In Saitama City, quality improvement is not just a theoretical aspiration – every staff member is encouraged to deliver at least one quality improvement project every year. Elke Loeffler and Prof. Tony Bovaird attended a Kaizen event of Saitama City on 16 November 2016 to learn how Kaizen is put into practice, at the invitation of Prof. Nobusato Kitaoji, chair of the panel of judges for the Saitama Kaizen Award.


Saitama City with 1.2 million inhabitants is the ninth largest city in Japan, formed by a merger of three local authorities in 2001 and a fourth in 2004. It is easy to reach from Tokyo and benefits from its special status as a Designated City, giving it devolved powers from the Prefecture, so that it can make its own decisions on a range of issues which are normally the responsibility of the Prefecture.
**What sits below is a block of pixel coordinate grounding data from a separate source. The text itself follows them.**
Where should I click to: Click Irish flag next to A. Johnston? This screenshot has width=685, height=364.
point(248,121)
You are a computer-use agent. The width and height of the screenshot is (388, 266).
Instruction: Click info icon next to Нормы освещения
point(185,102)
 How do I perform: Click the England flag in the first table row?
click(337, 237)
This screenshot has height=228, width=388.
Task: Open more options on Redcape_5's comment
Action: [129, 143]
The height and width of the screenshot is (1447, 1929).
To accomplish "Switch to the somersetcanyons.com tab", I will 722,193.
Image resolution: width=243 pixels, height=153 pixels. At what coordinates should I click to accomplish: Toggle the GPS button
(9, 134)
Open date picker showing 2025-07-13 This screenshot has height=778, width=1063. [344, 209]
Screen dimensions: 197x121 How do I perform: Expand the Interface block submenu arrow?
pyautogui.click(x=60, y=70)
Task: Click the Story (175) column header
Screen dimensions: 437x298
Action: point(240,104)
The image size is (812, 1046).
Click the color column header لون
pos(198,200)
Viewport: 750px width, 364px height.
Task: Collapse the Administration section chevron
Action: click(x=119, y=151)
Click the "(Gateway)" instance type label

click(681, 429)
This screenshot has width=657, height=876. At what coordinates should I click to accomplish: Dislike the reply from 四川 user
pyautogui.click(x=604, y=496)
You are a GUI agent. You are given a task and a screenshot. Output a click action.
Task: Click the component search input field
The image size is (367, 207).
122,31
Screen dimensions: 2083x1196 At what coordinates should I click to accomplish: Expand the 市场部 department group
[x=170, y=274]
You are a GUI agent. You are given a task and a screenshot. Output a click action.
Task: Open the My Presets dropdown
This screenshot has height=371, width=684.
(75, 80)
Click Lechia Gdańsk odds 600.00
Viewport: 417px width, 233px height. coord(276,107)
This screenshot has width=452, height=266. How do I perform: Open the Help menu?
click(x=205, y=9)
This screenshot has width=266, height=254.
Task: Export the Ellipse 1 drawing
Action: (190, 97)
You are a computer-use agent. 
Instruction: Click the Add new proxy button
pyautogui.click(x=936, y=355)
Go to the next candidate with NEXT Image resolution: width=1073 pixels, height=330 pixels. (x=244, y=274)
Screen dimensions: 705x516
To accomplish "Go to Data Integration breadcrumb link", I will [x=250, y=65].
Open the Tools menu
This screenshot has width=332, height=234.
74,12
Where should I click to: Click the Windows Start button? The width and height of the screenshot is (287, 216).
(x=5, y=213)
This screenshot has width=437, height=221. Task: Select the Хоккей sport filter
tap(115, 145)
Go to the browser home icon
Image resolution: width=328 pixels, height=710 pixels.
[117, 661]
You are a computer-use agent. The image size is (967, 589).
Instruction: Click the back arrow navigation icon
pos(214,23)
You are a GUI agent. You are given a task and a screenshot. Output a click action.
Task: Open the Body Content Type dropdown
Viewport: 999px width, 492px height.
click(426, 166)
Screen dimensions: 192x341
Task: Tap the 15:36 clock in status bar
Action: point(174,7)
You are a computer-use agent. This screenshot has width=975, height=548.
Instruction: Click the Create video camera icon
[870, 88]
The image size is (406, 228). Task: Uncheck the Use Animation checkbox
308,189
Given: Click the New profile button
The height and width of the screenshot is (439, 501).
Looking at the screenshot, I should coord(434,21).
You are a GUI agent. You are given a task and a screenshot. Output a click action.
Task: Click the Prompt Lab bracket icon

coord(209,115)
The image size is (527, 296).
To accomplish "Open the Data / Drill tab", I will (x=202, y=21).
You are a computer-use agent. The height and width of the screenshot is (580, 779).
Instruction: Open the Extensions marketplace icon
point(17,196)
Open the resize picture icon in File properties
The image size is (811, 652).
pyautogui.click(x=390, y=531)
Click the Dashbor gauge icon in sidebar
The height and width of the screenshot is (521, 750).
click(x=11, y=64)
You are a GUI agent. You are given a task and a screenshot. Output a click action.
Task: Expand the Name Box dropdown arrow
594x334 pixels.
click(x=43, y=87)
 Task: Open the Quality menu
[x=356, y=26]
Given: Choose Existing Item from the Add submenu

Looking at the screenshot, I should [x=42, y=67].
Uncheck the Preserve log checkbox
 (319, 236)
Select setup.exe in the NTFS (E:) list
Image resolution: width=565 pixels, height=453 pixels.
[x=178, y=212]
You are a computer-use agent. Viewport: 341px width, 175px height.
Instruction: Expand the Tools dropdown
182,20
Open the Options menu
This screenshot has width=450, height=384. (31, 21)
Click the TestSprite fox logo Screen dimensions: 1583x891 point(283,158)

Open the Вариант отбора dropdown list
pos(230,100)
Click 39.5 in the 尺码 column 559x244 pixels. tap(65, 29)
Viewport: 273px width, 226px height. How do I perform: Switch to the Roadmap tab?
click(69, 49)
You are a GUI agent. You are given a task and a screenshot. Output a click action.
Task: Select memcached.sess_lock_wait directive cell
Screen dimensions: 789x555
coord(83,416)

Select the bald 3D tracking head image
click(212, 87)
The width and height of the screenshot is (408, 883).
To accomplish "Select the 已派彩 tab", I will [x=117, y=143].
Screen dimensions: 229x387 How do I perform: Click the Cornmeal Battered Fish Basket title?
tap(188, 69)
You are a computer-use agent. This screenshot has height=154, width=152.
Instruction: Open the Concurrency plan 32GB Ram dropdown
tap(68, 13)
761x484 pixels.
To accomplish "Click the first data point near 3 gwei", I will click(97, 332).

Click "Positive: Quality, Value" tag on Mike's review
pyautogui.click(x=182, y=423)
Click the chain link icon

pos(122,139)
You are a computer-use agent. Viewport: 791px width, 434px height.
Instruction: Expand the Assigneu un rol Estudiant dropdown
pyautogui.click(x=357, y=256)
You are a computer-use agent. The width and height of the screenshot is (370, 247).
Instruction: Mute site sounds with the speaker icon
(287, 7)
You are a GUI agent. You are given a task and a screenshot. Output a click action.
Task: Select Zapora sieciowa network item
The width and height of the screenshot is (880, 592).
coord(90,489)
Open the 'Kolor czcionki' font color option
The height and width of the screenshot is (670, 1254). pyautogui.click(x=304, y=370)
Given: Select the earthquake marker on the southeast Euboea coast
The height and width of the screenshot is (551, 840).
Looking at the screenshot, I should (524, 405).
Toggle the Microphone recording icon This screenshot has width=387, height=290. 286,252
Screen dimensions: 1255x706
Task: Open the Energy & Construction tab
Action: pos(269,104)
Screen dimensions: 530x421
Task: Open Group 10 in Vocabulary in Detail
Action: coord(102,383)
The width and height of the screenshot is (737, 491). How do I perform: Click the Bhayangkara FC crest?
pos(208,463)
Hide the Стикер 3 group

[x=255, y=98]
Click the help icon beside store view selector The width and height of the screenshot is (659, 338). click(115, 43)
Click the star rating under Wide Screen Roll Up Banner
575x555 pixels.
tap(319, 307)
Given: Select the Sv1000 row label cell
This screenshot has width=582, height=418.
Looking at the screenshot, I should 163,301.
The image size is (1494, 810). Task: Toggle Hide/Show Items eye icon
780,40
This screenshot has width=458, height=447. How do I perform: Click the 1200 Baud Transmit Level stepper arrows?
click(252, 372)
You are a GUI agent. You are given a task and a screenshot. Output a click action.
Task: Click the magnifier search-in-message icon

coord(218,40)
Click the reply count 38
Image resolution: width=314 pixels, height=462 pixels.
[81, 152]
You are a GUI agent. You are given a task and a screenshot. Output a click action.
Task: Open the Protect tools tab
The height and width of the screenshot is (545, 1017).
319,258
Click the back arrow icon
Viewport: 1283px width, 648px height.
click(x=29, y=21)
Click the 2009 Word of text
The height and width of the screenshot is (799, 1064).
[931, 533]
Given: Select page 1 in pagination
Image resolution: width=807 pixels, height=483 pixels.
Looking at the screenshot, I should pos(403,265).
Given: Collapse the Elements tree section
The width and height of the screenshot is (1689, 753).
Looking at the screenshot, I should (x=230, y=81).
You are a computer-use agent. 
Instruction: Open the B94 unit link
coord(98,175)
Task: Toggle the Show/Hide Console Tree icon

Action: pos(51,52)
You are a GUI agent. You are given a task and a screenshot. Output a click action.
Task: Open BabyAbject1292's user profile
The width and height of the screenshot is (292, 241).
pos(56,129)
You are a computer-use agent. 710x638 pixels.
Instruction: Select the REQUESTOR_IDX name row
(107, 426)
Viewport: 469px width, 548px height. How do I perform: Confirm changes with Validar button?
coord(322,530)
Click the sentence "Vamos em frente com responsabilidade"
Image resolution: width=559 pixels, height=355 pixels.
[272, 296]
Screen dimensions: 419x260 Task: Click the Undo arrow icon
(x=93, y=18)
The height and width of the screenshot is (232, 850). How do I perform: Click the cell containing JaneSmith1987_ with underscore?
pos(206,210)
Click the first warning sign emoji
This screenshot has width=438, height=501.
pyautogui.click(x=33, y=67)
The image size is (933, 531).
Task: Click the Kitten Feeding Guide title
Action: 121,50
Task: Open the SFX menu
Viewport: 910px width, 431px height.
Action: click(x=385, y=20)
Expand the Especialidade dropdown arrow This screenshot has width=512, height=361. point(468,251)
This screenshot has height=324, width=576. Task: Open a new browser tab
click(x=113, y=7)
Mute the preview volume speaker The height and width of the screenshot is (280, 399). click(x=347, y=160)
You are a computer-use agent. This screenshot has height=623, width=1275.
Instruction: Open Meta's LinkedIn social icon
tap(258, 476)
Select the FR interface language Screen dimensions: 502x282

The directly elected mayor, Mr. Hayato Shimizu launched the Kaizen process when he took office in 2009. He had learned about the Kaizen practices of Shizuoka Prefecture, which inspired him to develop a similar quality improvement process in Saitama City. From the start, a strong inspiration of the Saitama Kaizen approach was Prof. Nobusato Kitaoji of Meiji University, who had acted as the key advisor to Shizuoka Prefecture.

Kaizen is the Japanese term for ‘quality improvement’. Saitama City published an official declaration of its commitment to Kaizen in 2009. According to this declaration, Kaizen in Saitama City is driven by the following key objectives:


  • To improve public services and citizen satisfaction as well as employees’ satisfaction.
  • To increase job productivity and the culture of a Kaizen oriented mindset within our working environment.
  • To promote Kaizen with open collaboration between all team members.

Change management

The implementation of Kaizen in Saitama City started in 2009. All 9000 staff members of Saitama Council, including fire services (about 1000 staff members), water management (about 300 staff) and education (about 1280 staff), are encouraged to identify opportunities for improving the efficiency and citizen-orientation of public services, to design new solutions and to implement them in their service.

Once the innovation has been implemented, the Kaizen teams are asked to document the Kaizen process by using a standard form. In 2016, more than 6000 Kaizen practices were submitted, which was a new record.

The best six Kaizen practices are selected based on a three-step selection process. First, the division managers choose the best Kaizen practices in their division. In 2016, this included about 480 practices. Then the 31 service departments choose their best Kaizen practices. Each department has its own selection team, which consists of the upper management (but not the head of the department). Finally, the Kaizen selection team chooses the six best practices. The Kaizen selection team members are staff members of Saitama City from different backgrounds, such as a school teacher, a lawyer, a civil engineer, and a bureaucrat. They are expected to choose the best six practices, taking into account a range of different aspects.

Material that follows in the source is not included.